-- Text passage --
☆ ☆ ☆ ☆

Chapter 13, Problem 13E.11P

Interpretation Introduction

Interpretation:

The standard molar entropy of ${\text{F}}_2^{-}$ at $\text{298}\text{K}$ has to be stated.

Concept introduction:

The randomness present in the system is known as its entropy.  It is an extensive property.  At equilibrium, the entropy of the system is zero.  It is denoted by $S$.  The entropy that is measured under the standard conditions of temperature is known as standard entropy.  The standard entropy change is denoted by $\Delta S$.

Answer to Problem 13E.11P

The standard molar entropy of ${\text{F}}_2^{-}$ at $\text{298}\text{K}$ is $\underset{\_}{199.4Jmo{l}^{-1}{K}^{-1}}$.

Explanation of Solution

The given value of fundamental vibrational wavenumber for the ground state of ${\text{F}}_2^{-}$, ${}^2{\displaystyle {\sum }_{\text{u}}^{\ast }}$, is $450{\text{cm}}^{-1}$.

The value of first two excited states of ${\text{F}}_2^{-}$ is $1.609\text{eV}$ and $1.702\text{eV}$.

The value of equilibrium internuclear distance is $190\text{pm}$ or $190\times {10}^{-12}\text{m}$.

The molar mass of ${\text{F}}_2^{-}$ is $\begin{array}{c}2\times 18.998\text{g/mol}=\text{37}\text{.996}\text{g/mol}\\ =\text{38}\text{.00}\text{g/mol}\end{array}$.

The value of Planck’s constant is $6.626068\times {10}^{-34}\text{J}\text{s}$.

The value of speed of light is $2.998\times {10}^{10}\text{cm}{\text{s}}^{-1}$.

The value of Boltzmann’s constant is $1.3806503\times {10}^{-23}\text{J}{\text{K}}^{-1}$.

The expression to show the molar entropy, $S_{\text{m}}$  is given below.

    $S_{\text{m}}=\frac{U_{\text{m}}-U_{\text{m}}\left(0\right)}{T}+R\left(\ln \frac{q_{\text{m}}}{N_{\text{A}}}-1\right)$        (1)

Where,

• $U$ is the internal energy.
• $T$ is the temperature.
• $q_{\text{m}}$ is the molecular partition function.
• $N_{\text{A}}$ is the Avogadro’s number.
• $R$ is the universal gas constant.

The expression for the internal energy is given below.

☆ ☆ ☆ ☆

-- Complete the following --
**1.** In the F₂⁻ entropy solution, how is the molar mass of F₂⁻ obtained, and what value is used?
**2.** Extend the F₂⁻ entropy solution beyond its final sentence.

-- Raw data --
☆ ☆ ☆ ☆

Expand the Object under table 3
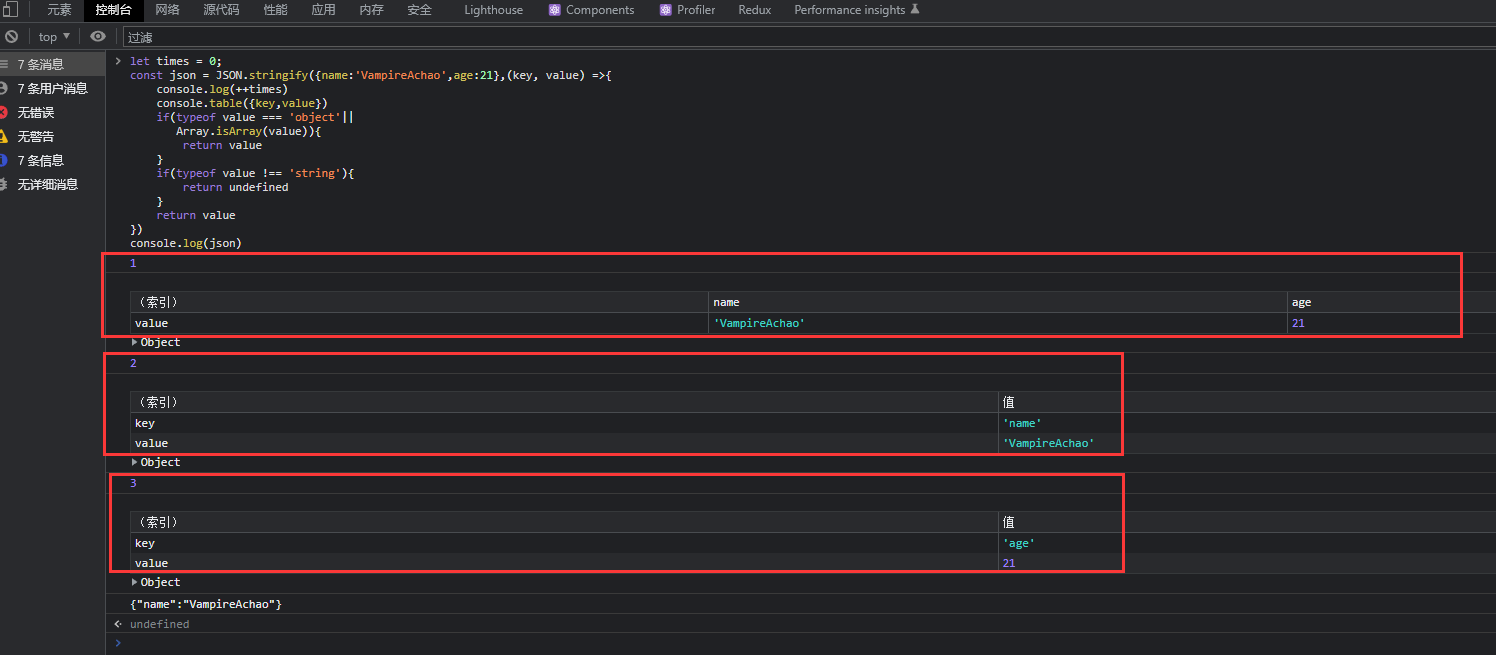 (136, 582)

☆ ☆ ☆ ☆

-- The replies --
**1.** The molar mass of fluorine, 18.998 g/mol, is multiplied by 2, giving 37.996 g/mol. This is rounded to 38.00 g/mol.

**2.**
    $\frac{U_{\text{m}}-U_{\text{m}}\left(0\right)}{T}=-N_{\text{A}}{\left(\frac{\partial \ln q_m}{\partial \beta }\right)}_V$        (2)

In the expression, $\frac{q_{\text{m}}}{N_{\text{A}}}$ is equal to $\frac{q_{\text{m}}^T}{N_{\text{A}}}=\text{Translational}\text{partition}\text{function}$, $q_{\text{m}}^R=\text{Rotational}\text{partition}\text{function}$ and $q_{\text{m}}^V=\text{Vibrational}\text{partition}\text{function}$.

So, the expression for $U_{\text{m}}-U_{\text{m}}\left(0\right)$ is written below.

    $U_{\text{m}}-U_{\text{m}}\left(0\right)=N_A\left[\langle E^T\rangle +\langle E^R\rangle +\langle E^V\rangle +\langle E^E\rangle \right]$        (3)

The expression for translational partition function, $\frac{q_{\text{m}}^T}{N_{\text{A}}}$ is given below.

    $\begin{array}{c}\frac{q_{\text{m}}^T}{N_{\text{A}}}=\frac{kT}{p^{\Theta }}{\left(\frac{\sqrt{2\pi mkT}}{h}\right)}^3\\ =\frac{{\left(\sqrt{2\pi k}\right)}^{3/2}}{p^{\Theta }{h}^3}{\left(T/K\right)}^{{}^{5/2}}{\left({\text{M/gmol}}^{-1}\right)}^{3/2}\end{array}$

Where,

• $h$ is the Planck’s constant.
• $\text{M}$ is the molar mass of ${\text{F}}_2^{-}$.
• $k$ is the Boltzmann constant.

Substitute $\frac{{\left(\sqrt{2\pi k}\right)}^{3/2}}{p^{\Theta }{h}^3}$ as $2.561\times {10}^{-2}$, $T/\text{K}$ as $298$ and $\text{M}$ as $38.00\text{g/mol}$ in the above equation.

    $\begin{array}{c}\frac{q_{\text{m}}^T}{N_{\text{A}}}=2.561\times {10}^{-2}\times {\left(298\right)}^{{}^{5/2}}{\left(38.00\right)}^{3/2}\\ =2.561\times {10}^{-2}\times \left(1.532995\times {10}^6\right)\times \left(234.25\right)\\ =9.20\times {10}^6\end{array}$

Thus, the value of translational partition function is $9.20\times {10}^6$.

The translational energy, $\langle E^T\rangle$ is calculate by the expression given below.

    $\langle E^T\rangle =\frac{3}{2}kT$        (4)

The value of rotational constant is calculated by the expression given below.

    $\begin{array}{c}\tilde{B}=\frac{\hslash }{4\pi cI}\\ =\frac{\hslash }{4\pi c\mu R^2}\\ =\frac{\hslash }{4\pi c\times \frac{M}{2N_{\text{A}}}{R}^2}\end{array}$        (5)

Where,

• $\mu$ is the mass divided by the Avogadro’s number of fluorine in $\text{kg/mol}$.
• $R$ is the equilibrium internuclear distance.

Substitute the value of $M$, $N_{\text{A}}$, $c$, $\hslash$ as $1.0546\times {10}^{-34}\text{kg}{\text{m}}^2{\text{s}}^{-1}$ and $R$ as in equation (5).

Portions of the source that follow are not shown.